Consumers seeking fast "E-gratification" of their snack and FMCG requirements will have to look elsewhere. US company UrbanFetch.com has announced the imminent closure of its consumer wing offering a one-hour delivery service for products ranging from snacks, books and CDs to electrical and beauty goods.

Launched in New York last October, the company relied on the assumption that the US$70m worth of capital would allow it to weather the loss-making storm until "market conditions" improved.

No such luck. Despite the fact that the site proved extremely popular with consumers, building a 70,000-strong base of regular users, with each order worth an average of US$40, Urbanfetch.com still made huge losses. And these are now unsustainable.

Analysts have long predicted that the high costs of fast delivery would mean that such companies would struggle to make profits, and many have realised this, curbing expansion plans or attempting to restructure to focus on providing for business customers alone.

Edinburgh and Glasgow's In60.com is delaying launches in other cities for the time being, Koobuycity.com is attempting to restrict its Parisian role to that of business courier.

Kozmo.com, the main rival of Urbanfetch.com, has similarly suffered from a lack of investor support.

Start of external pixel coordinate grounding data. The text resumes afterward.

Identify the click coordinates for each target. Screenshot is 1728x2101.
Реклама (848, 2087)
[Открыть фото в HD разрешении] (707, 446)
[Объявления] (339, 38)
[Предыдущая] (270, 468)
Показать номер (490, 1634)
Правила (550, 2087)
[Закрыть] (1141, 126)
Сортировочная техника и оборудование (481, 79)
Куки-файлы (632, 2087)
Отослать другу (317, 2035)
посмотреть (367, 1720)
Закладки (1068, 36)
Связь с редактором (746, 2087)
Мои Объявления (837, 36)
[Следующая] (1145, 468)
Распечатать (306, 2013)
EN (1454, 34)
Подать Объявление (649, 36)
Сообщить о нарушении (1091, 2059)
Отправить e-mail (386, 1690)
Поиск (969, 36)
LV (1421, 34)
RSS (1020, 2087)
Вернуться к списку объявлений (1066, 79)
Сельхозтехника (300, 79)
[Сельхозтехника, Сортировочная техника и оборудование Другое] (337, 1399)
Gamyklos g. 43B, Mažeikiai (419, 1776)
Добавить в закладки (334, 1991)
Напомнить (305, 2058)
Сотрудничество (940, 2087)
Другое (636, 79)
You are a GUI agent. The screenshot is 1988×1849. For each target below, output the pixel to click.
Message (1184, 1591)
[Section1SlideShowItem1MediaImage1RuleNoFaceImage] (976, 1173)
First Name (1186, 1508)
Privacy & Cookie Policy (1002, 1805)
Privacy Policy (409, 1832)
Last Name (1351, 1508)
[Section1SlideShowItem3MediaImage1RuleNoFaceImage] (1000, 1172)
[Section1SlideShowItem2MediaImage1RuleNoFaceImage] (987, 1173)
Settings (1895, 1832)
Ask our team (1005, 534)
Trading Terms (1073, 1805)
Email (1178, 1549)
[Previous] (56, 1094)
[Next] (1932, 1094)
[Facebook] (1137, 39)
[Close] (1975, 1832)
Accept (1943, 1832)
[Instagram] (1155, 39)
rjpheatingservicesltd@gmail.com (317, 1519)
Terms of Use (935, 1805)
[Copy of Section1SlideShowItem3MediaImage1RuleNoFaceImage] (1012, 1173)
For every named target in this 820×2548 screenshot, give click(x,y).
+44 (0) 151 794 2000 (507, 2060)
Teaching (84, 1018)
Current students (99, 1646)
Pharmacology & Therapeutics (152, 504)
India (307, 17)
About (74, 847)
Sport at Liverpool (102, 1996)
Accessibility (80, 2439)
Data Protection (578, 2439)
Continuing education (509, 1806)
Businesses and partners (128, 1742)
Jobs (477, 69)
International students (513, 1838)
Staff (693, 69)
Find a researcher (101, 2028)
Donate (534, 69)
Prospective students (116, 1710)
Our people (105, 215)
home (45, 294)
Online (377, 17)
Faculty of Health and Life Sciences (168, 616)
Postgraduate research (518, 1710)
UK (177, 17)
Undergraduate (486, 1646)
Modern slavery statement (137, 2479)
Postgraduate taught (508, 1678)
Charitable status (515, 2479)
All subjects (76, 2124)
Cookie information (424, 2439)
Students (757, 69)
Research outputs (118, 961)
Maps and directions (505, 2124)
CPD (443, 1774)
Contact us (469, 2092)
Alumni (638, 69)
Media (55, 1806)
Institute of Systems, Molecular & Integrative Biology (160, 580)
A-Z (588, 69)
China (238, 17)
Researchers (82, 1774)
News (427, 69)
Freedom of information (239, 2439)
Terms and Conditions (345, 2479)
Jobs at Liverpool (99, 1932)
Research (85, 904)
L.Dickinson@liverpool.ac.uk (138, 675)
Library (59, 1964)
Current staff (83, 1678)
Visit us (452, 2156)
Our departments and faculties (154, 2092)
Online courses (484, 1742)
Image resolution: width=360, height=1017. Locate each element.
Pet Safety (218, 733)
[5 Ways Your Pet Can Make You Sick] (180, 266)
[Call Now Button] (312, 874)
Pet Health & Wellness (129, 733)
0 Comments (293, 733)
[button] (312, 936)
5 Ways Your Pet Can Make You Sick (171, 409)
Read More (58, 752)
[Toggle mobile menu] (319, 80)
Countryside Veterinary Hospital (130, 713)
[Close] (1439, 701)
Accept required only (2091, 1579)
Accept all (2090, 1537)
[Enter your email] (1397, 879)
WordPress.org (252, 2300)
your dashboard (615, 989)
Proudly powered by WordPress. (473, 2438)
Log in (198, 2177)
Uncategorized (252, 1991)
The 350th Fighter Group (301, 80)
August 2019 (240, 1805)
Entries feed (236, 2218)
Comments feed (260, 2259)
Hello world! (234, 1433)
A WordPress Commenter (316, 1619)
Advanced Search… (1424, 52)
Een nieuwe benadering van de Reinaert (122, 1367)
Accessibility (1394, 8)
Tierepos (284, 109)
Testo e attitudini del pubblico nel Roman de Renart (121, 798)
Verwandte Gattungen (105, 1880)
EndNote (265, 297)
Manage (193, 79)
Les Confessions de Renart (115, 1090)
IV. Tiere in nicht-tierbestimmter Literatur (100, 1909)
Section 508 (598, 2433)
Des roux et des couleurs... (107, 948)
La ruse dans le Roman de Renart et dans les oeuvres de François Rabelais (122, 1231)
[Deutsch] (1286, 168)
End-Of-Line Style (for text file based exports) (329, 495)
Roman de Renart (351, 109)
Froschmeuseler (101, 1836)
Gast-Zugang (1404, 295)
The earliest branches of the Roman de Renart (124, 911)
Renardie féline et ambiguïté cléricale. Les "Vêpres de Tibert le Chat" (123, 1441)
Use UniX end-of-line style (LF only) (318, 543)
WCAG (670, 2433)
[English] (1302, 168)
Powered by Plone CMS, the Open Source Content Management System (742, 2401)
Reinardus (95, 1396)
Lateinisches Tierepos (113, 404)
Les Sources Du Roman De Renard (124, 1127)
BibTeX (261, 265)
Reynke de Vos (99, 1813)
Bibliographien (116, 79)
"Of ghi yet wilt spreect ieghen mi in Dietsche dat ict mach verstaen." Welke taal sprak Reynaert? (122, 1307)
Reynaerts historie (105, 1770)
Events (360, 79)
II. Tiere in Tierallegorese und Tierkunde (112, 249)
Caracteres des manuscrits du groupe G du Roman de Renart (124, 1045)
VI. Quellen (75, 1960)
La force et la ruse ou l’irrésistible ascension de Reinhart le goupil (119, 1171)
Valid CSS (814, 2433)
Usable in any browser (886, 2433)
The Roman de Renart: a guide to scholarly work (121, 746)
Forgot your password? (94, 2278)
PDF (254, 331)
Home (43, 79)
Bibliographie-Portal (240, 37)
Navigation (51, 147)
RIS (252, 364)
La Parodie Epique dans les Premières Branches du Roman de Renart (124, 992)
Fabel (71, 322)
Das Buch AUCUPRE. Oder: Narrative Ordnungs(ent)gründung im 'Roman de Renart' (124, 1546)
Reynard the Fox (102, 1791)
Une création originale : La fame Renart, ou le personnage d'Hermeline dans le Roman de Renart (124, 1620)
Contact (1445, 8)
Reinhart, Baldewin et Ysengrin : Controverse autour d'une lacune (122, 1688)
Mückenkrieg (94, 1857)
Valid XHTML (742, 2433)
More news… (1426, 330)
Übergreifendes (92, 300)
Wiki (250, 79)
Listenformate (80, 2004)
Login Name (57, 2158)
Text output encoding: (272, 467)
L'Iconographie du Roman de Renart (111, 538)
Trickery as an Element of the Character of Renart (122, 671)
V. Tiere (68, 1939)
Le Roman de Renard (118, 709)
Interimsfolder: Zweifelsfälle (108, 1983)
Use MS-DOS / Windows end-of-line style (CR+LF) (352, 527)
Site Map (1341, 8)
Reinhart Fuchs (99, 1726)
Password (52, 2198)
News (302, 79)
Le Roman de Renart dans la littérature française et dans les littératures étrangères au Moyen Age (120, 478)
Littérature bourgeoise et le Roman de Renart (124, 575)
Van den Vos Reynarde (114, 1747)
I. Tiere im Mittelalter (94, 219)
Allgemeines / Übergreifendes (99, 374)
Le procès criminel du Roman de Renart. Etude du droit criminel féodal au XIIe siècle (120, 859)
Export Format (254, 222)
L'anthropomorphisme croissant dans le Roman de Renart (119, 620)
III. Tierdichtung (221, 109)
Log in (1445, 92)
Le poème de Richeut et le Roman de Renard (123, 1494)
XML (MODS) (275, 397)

Having been forced to lay off 10% of its workforce, and cancel plans for expansion into 11 US cities and floatation on the stock market, talks of a merger between the two market leaders reached an acrimonious stalemate. In March, Kozmo.com reported losses totalling US$26.4m, on revenues of only US$3.5m, but since then both companies have declined to comment on their finances.

Urbanfetch.com had outlined ambitious plans for expansion. Upon arriving in London, company president Andrew Tsai had expressed confidence that the convenience of the service would secure its success, but in this, it seems, he also pre-empted its downfall.

CEO of the company, Ross Stevens, stressed that he was proud of the efforts of Urbanfetch.com in the realm of consumer "e-gratification." From now on, however, the company will be focusing on the business courier wing, which already more profitable than the revenues of the consumer ventures in New York and London put together.